→ WORK TO COMPLETE:
Please repeat exactly, and only, the lines from the one containing "Task: Switch to Available Applications tab" through the end of the records below, with no pictures.
------ EXERCISE DATA
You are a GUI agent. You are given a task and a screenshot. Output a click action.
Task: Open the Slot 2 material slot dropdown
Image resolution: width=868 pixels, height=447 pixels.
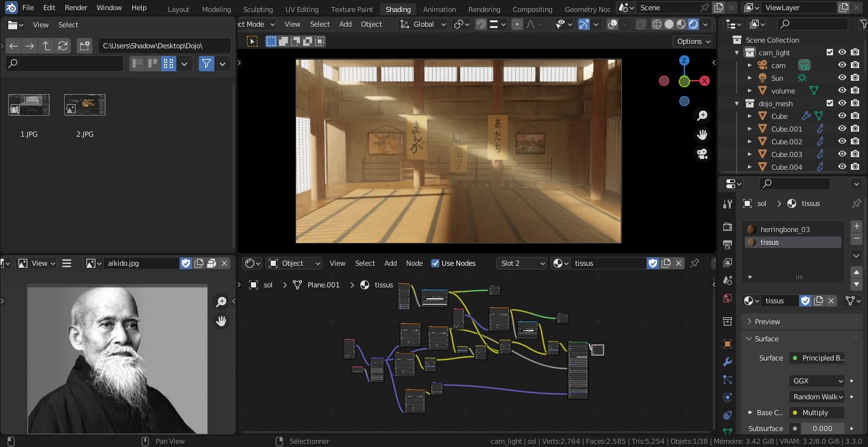coord(522,263)
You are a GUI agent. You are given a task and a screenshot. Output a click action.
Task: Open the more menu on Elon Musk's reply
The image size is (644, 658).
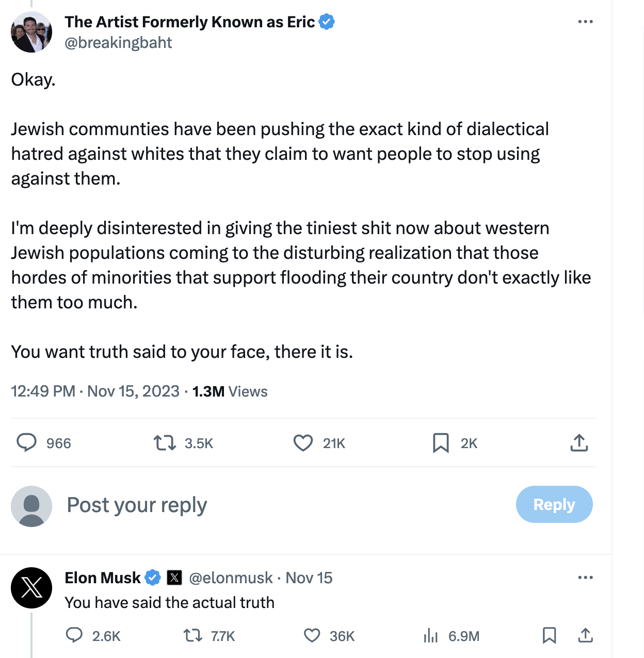pos(585,578)
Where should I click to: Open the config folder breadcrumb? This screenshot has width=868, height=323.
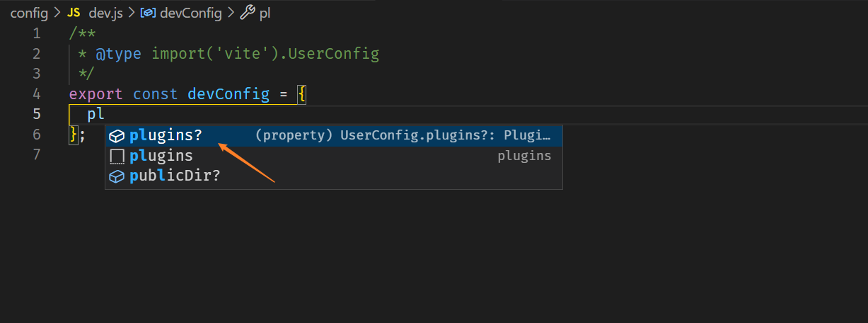click(29, 12)
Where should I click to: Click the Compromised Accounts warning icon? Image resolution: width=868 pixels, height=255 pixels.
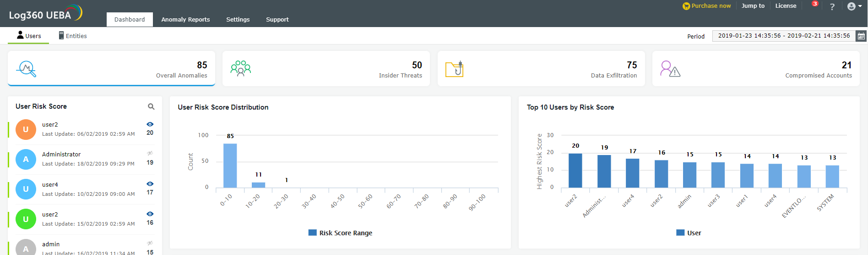670,69
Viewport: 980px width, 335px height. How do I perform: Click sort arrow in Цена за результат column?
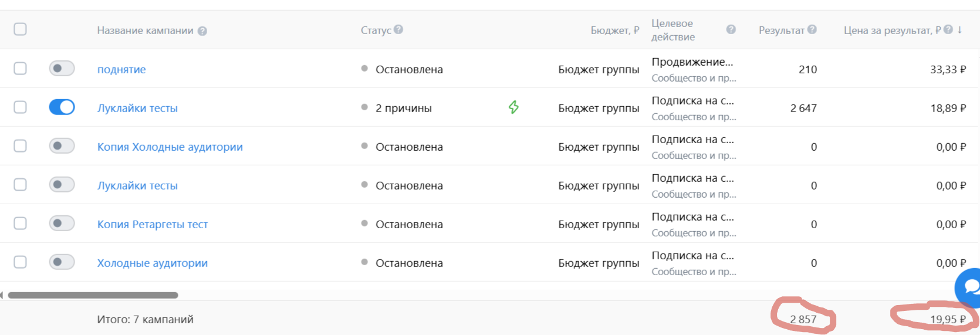960,29
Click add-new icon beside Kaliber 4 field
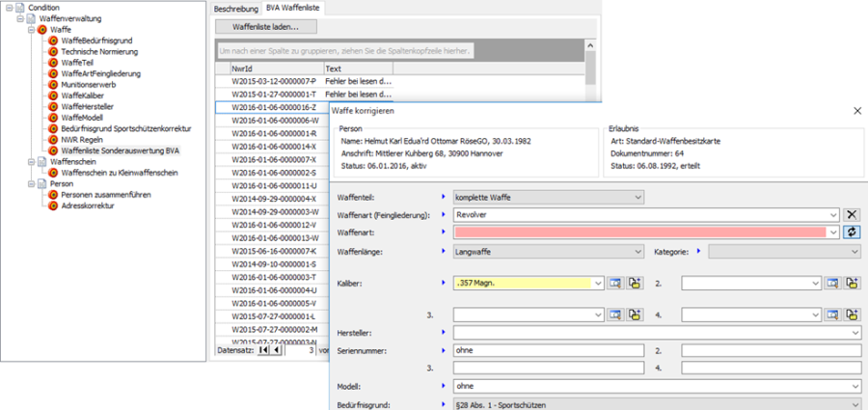868x410 pixels. pos(853,314)
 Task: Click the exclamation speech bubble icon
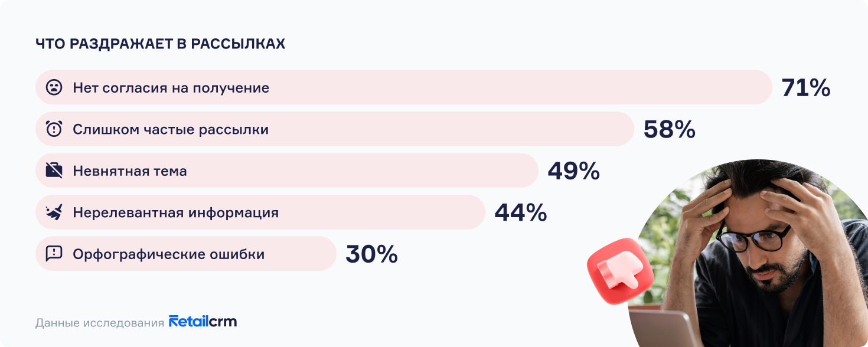pos(54,254)
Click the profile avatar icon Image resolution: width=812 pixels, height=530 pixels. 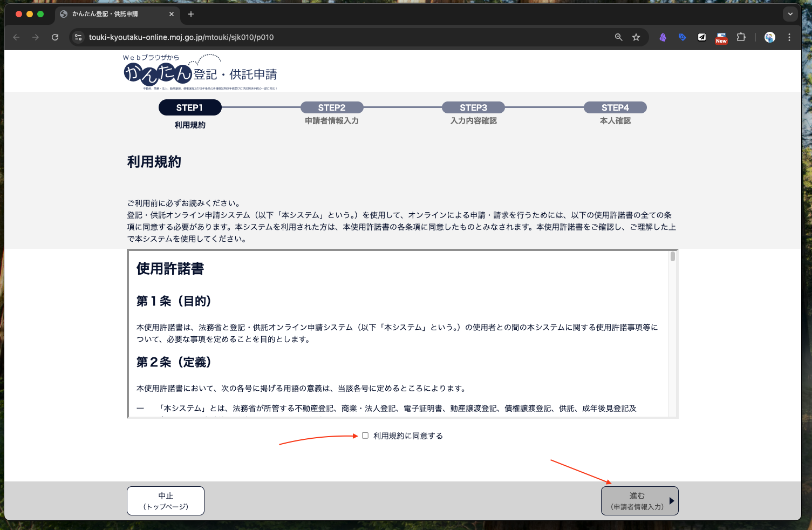pyautogui.click(x=770, y=37)
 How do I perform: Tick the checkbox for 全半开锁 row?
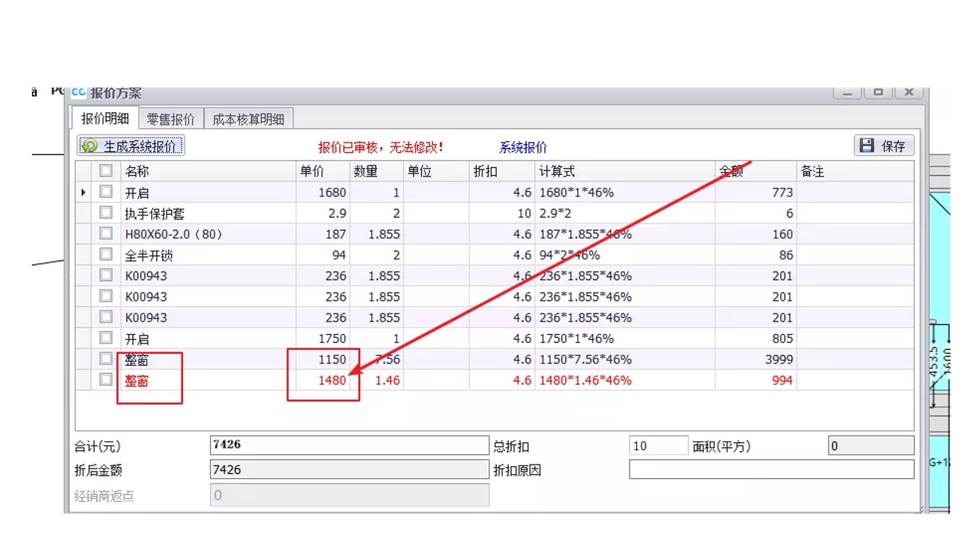coord(106,255)
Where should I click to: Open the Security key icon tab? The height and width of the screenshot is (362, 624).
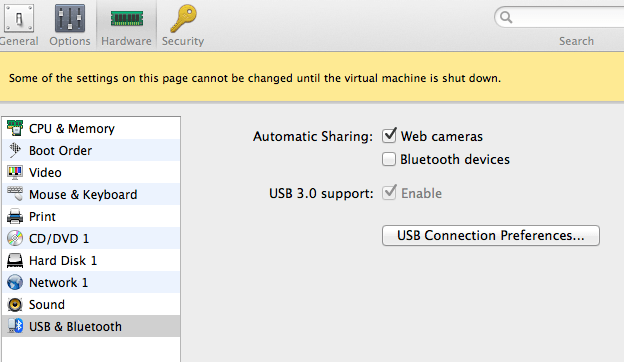tap(183, 18)
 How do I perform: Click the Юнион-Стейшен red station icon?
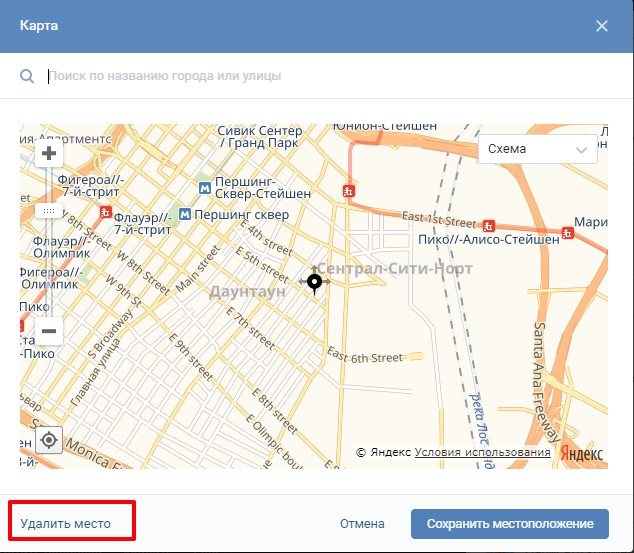coord(348,189)
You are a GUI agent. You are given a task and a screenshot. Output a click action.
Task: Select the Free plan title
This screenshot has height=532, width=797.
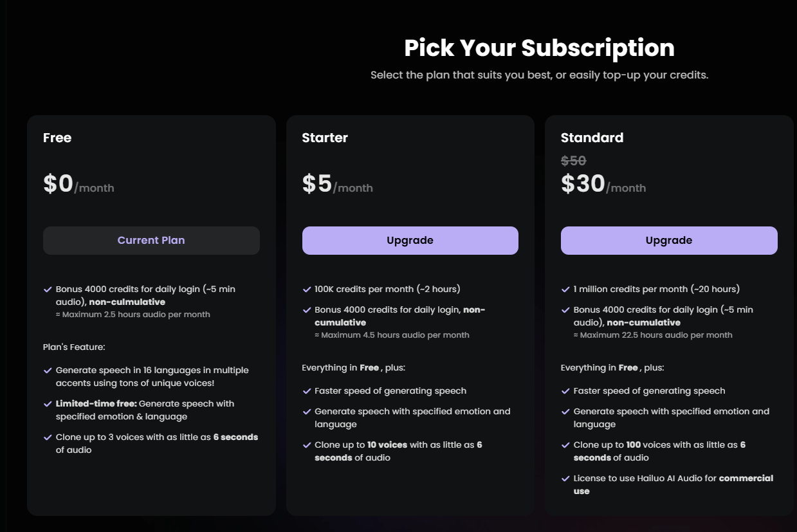click(57, 138)
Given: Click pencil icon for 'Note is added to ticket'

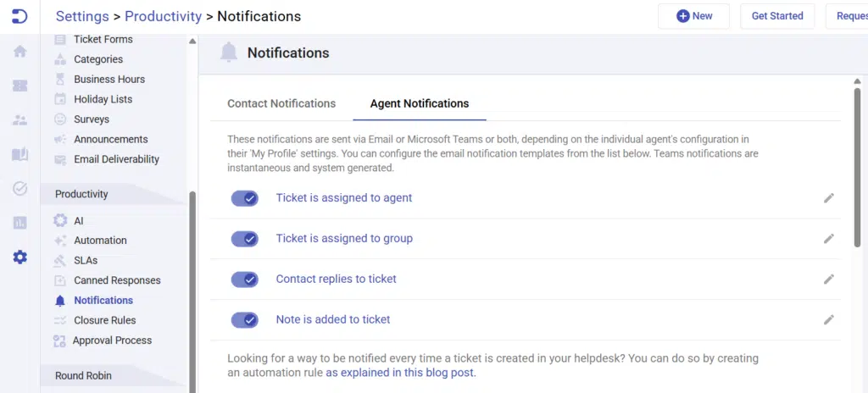Looking at the screenshot, I should click(x=828, y=320).
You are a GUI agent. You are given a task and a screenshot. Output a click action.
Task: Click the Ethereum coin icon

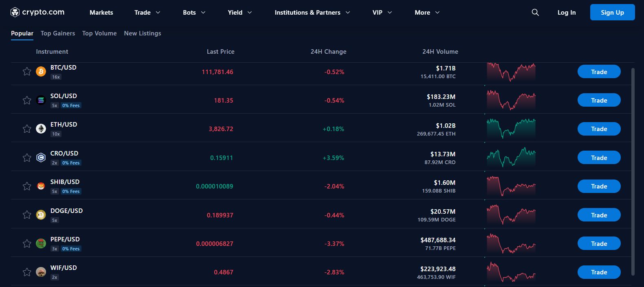coord(41,129)
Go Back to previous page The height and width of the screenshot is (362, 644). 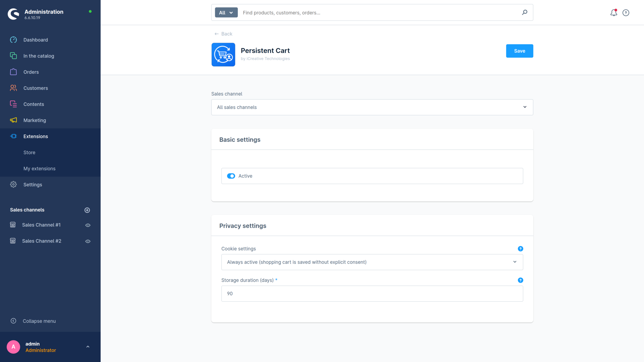223,34
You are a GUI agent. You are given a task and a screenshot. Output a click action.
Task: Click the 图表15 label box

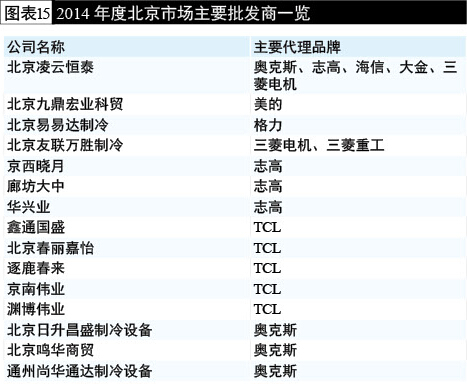click(26, 13)
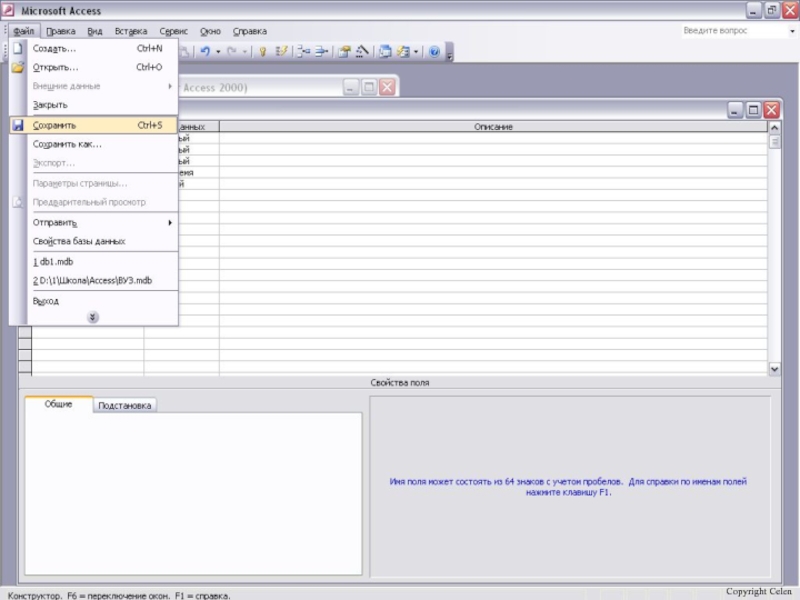Viewport: 800px width, 600px height.
Task: Show the Database Window via toolbar icon
Action: tap(385, 50)
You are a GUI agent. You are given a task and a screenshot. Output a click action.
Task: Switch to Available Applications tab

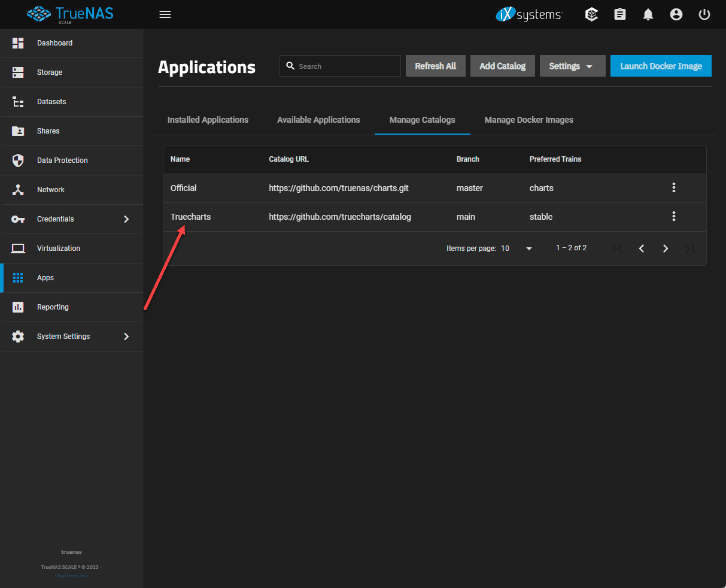pyautogui.click(x=318, y=120)
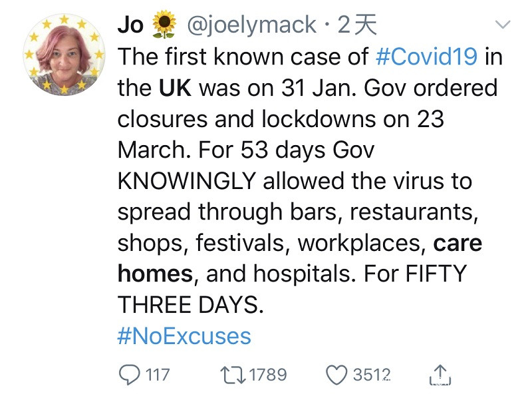Click the display name Jo
Screen dimensions: 532x398
130,25
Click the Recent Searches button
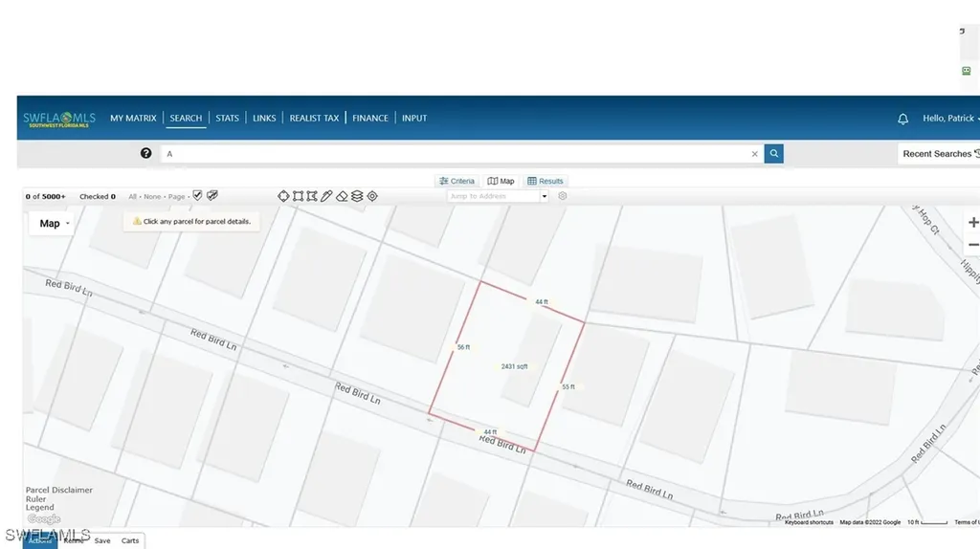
------------
→ OUTPUT FOR THIS TASK:
Task: Switch to Available Applications tab

pyautogui.click(x=318, y=120)
Click the display name Jo
Screen dimensions: 532x398
130,25
Click the Recent Searches button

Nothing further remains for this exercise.